In normal times such a decision – to require teachers to judge their own students for such a high stakes process as the Leaving Certificate exams – would have caused uproar, striking terror in the hearts of many teachers, and also students and parents.
But these are not normal times.
At the core of the new system is trust in teachers, in their knowledge of their own students and their desire to treat them fairly.
There are checks and balances. The marks and rankings that class teachers will devise will be looked at and evaluated with colleagues teaching the same subject.
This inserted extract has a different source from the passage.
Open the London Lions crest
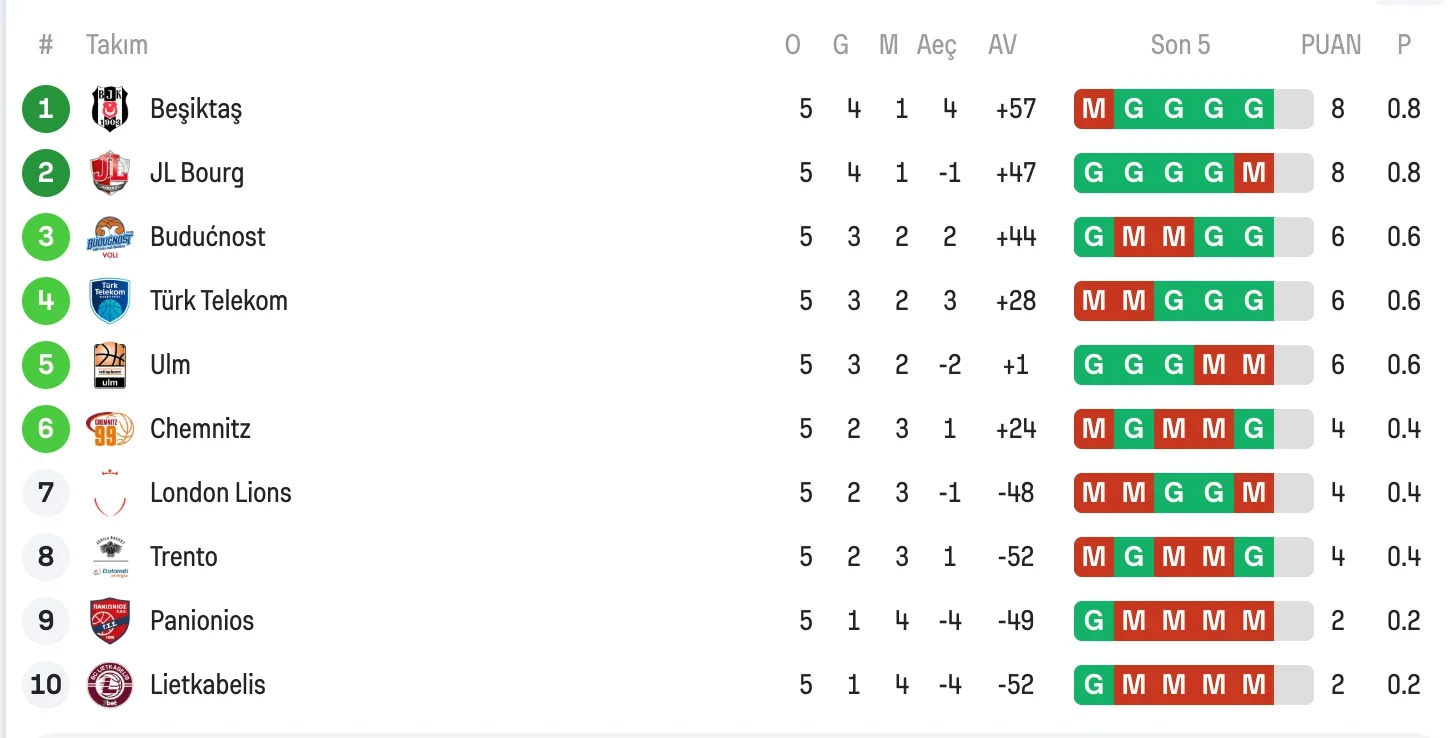The width and height of the screenshot is (1450, 738). (x=110, y=493)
School principals will then examine them, and they have the right to query those outcomes and even send them back.
After that, those marks and rankings will be put through a complex national standardisation model that will be run by a newly established unit in the Department of Education. This will measure those marks and rankings against statistical profiles of those same schools performances in exams in recent years.
According to the Department, there will be more checks and balances “to identify any cases where there might be something unusual about an individual’s estimated mark”.
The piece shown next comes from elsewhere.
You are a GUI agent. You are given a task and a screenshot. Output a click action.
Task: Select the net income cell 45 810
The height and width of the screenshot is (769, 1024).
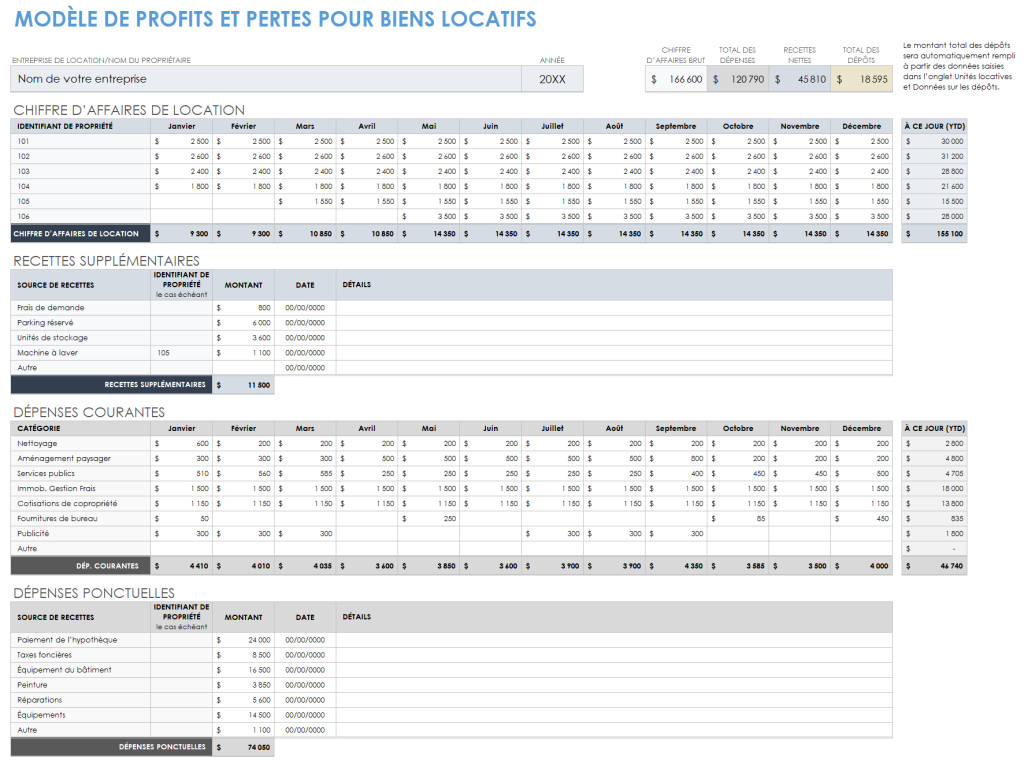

Read more:5 things we learned about this year’s Leaving CertTeacher union executives meeting over Leaving Cert grading plan
This is likely to refer to the fact that some students will be out on their own, perhaps for example performing very strongly in a school that usually has much lower attainment levels.
Data from the UK shows that high performing students attending disadvantaged schools for instance are more likely to have their predicted grades underestimated.
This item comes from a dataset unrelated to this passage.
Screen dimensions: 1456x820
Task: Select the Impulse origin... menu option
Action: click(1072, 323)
This newly devised system is a complex one, devised over the past many weeks. Those weeks saw sustained and mounting pressure from many students, for cancellation, and for their voices to be heard. All the while work was ongoing on a number of fronts; how to hold the exams, and what to do if we couldn’t.
The students who pushed deserve credit for their efforts. Their voices were heard. Their concerns around anxiety and stress were well founded. Politicians and others did listen.
And the public health advice was in the end overwhelming.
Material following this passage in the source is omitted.